Forex today: risk on, yen sent packing, investors turn optimistic

A risk-on session in the FX space today with the yen dropping back below key supports across the board while the DXY traded in the upper end of the 90.071 - 90.594 range for the day.

The US Treasury 10-year yield was up 2bps to 2.83% while yields globally were up 1-5bps - All this on the back of trade fears taking a back seat as investors figure that US / Chinese trade negotiations will occur before tariffs are applied, all vs a much more positive NAFTA backdrop, (the greenback was making gains against all but CAD in the G10 with NAFTA optimism still being priced into the latter). The DJIA up around 220 points, or by 0.9%, the S&P 500 index SPX higher by 18 points, or by 0.7% and the Nasdaq Composite Index COMP, putting up a further 32 points, adding 0.5%. Focus now shifts to labour data in the US and Chairman Powell’s speech on the economic outlook.

Meanwhile, and as for other currencies, EUR/USD started out the NY session -0.02%, (DXY 0.06%), with the greenback in better shape as risk takes off ahead of nonfarm payrolls. Trade war concerns took a back seat and the euro widened a narrow Asia range of between at 1.2277/90, by extending the downside to 1.2220 in NY trade. There was a recovery back towards 1.2245 but the dollar remained firm and the pair moved in for a US session close at 1.2237, below the cloud top and 10 & 21-D SMAs. For data, EZ manufacturing and services activity dropped sharply from cyclical multi-year highs. However, activity remains solid in historical terms and consistent with 0.6% GDP rise in Q1 2018. 

GBP/USD tried to recover in the NY session following a heavy sell-off from just below the 1.41 handle and dropping to 1.4030. The strong dollar was the main driver but there was a further loss on the back of the worse than expected UK service PMI, (51.7 vs 54.0 f/c). 1.3965 held in early NY and the pair drifted to just at the 1.4000 level meeting the descending 10-hr SMA. However, investors figure that this will not deter the BoE from hiking rates as soon as this summer, possibly in May. There are offers just below 1.4100 as seen in Asia yesterday.

EUR/GBP rose steadily from the depths of the 0.87 handle, testing the hourly resistance of the descending 100 hr-SMA making a high of 0.8749 before sitting back into the 0.8730's.

USD/JPY is making higher grounds on the 107 handle, breaking through key resistance as trade war angst subsides. After beating through a three-week high of 1071.5, the pair headed towards the cloud base just above 107.50 scoring a high of 107.48 overnight. The 30-D BB at 107.37 meets the rising 10 hr-SMA as a support area as the pair consolidates into early Asia. 

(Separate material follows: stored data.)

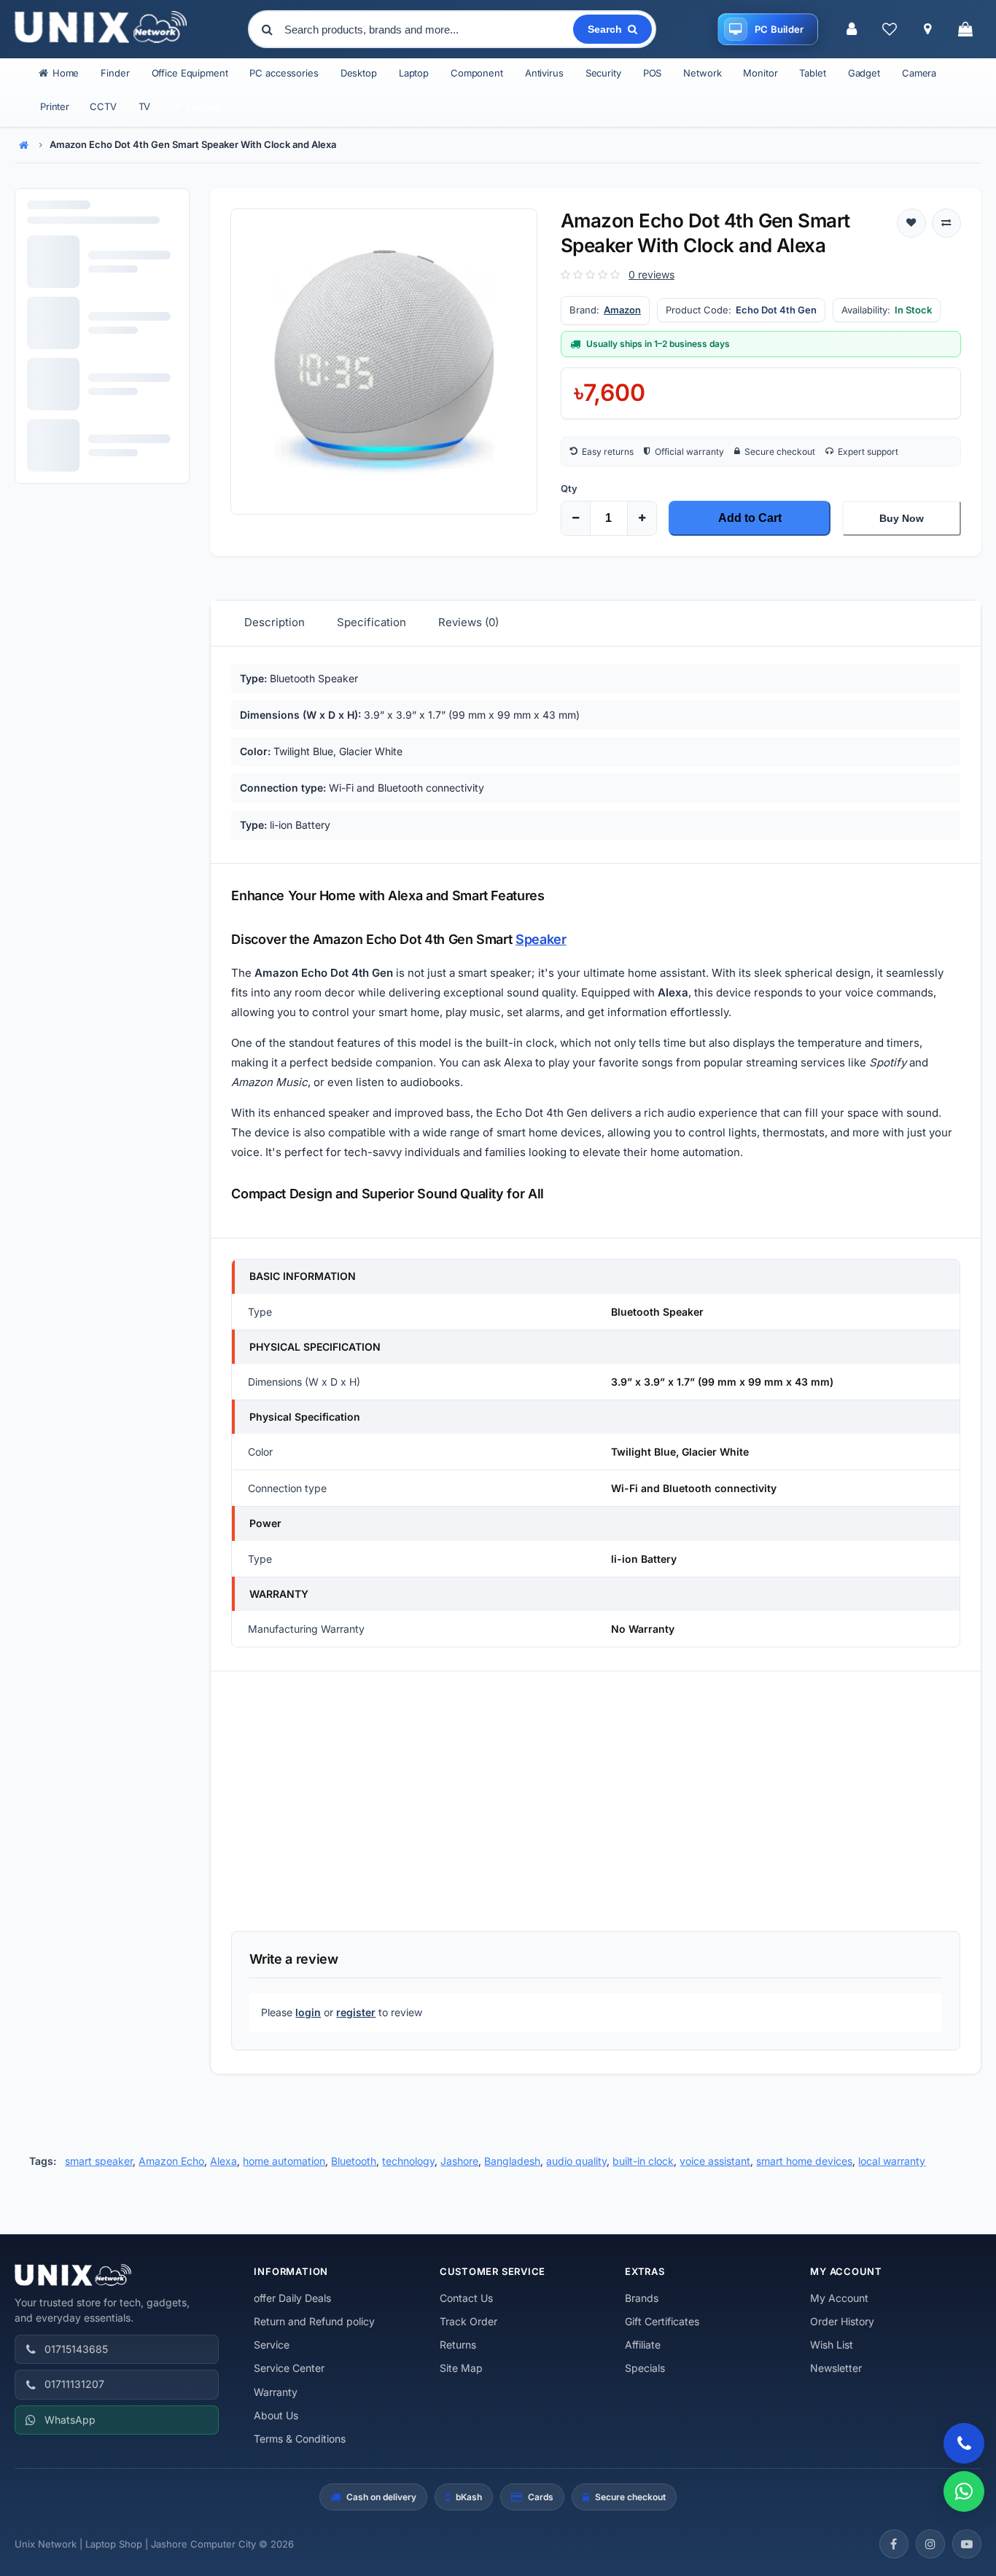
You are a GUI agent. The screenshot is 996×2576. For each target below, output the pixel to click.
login (308, 2012)
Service (271, 2344)
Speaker (540, 939)
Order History (842, 2321)
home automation (284, 2161)
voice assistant (715, 2161)
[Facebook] (894, 2544)
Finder (115, 73)
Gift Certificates (662, 2321)
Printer (54, 106)
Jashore (459, 2161)
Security (603, 73)
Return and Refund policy (314, 2321)
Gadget (864, 73)
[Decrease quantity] (576, 518)
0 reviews (651, 274)
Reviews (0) (468, 622)
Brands (641, 2298)
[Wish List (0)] (890, 29)
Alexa (223, 2161)
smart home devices (804, 2161)
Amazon (622, 310)
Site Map (461, 2368)
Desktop (359, 73)
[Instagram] (930, 2544)
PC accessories (283, 73)
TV (145, 106)
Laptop (414, 73)
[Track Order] (927, 29)
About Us (276, 2415)
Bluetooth (353, 2161)
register (356, 2012)
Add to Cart (750, 518)
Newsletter (836, 2368)
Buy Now (901, 518)
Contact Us (466, 2298)
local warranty (891, 2161)
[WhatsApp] (964, 2491)
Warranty (275, 2392)
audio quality (576, 2161)
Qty (569, 488)
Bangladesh (512, 2161)
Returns (458, 2344)
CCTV (103, 106)
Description (274, 622)
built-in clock (643, 2161)
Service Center (289, 2368)
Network (702, 73)
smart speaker (99, 2161)
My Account (839, 2298)
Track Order (468, 2321)
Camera (919, 73)
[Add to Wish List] (911, 223)
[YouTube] (966, 2544)
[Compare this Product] (946, 223)
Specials (645, 2368)
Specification (371, 622)
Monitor (760, 73)
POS (652, 73)
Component (477, 73)
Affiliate (643, 2344)
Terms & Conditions (300, 2438)
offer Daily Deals (292, 2298)
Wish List (831, 2344)
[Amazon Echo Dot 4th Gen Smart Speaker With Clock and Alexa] (383, 361)
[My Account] (852, 29)
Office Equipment (190, 73)
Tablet (812, 73)
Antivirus (544, 73)
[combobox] (427, 29)
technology (408, 2161)
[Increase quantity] (641, 518)
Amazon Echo (171, 2161)
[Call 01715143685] (964, 2443)
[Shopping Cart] (965, 29)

As for the antipodeans, the dollar was firm and the Kiwi fell back below 0.7300 while the Aussie chopped to the downside, falling back from the 0.7685 open and traded within a 0.7670/95 range for the NY session with AUD/JPY slowing the downside up with a new short-term high set and a focus to the downside. 

Keynotes from the US session

Funda/political wrap: risk-on as trade fears get shelved

Key events ahead

There are a lack of drivers for the Asian session today, but focus turns to the March employment report. Analysts at Westpac explained that after February’s stunning 313k surge in non-farm payrolls, a more muted but decent 185k is consensus. "The separate survey of households is expected to produce the dip in the unemployment rate from 4.1% to 4.0% that did not occur in Feb."